Collected data entries
________________________

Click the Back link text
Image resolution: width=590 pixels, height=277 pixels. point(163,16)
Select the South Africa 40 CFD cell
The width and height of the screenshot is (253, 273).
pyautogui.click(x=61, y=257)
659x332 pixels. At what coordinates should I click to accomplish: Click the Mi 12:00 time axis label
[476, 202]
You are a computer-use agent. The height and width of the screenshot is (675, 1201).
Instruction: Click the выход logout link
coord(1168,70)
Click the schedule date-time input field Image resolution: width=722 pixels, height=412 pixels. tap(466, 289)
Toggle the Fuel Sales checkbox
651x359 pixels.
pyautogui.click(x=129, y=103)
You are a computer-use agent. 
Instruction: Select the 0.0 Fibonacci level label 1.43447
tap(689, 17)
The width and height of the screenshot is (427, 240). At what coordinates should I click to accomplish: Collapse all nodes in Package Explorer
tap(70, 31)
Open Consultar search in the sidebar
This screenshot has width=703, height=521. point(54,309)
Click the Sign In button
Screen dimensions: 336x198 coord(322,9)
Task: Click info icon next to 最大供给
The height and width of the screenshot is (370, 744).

________________________

With every line kept whole, write out the records again exactly.

Click the Back link text
Image resolution: width=590 pixels, height=277 pixels. point(163,16)
Select the South Africa 40 CFD cell
The width and height of the screenshot is (253, 273).
pyautogui.click(x=61, y=257)
659x332 pixels. At what coordinates should I click to accomplish: Click the Mi 12:00 time axis label
[476, 202]
You are a computer-use agent. The height and width of the screenshot is (675, 1201).
Instruction: Click the выход logout link
coord(1168,70)
Click the schedule date-time input field Image resolution: width=722 pixels, height=412 pixels. tap(466, 289)
Toggle the Fuel Sales checkbox
651x359 pixels.
pyautogui.click(x=129, y=103)
You are a computer-use agent. 
Instruction: Select the 0.0 Fibonacci level label 1.43447
tap(689, 17)
The width and height of the screenshot is (427, 240). At what coordinates should I click to accomplish: Collapse all nodes in Package Explorer
tap(70, 31)
Open Consultar search in the sidebar
This screenshot has width=703, height=521. point(54,309)
Click the Sign In button
Screen dimensions: 336x198 coord(322,9)
Task: Click info icon next to 最大供给
The height and width of the screenshot is (370, 744).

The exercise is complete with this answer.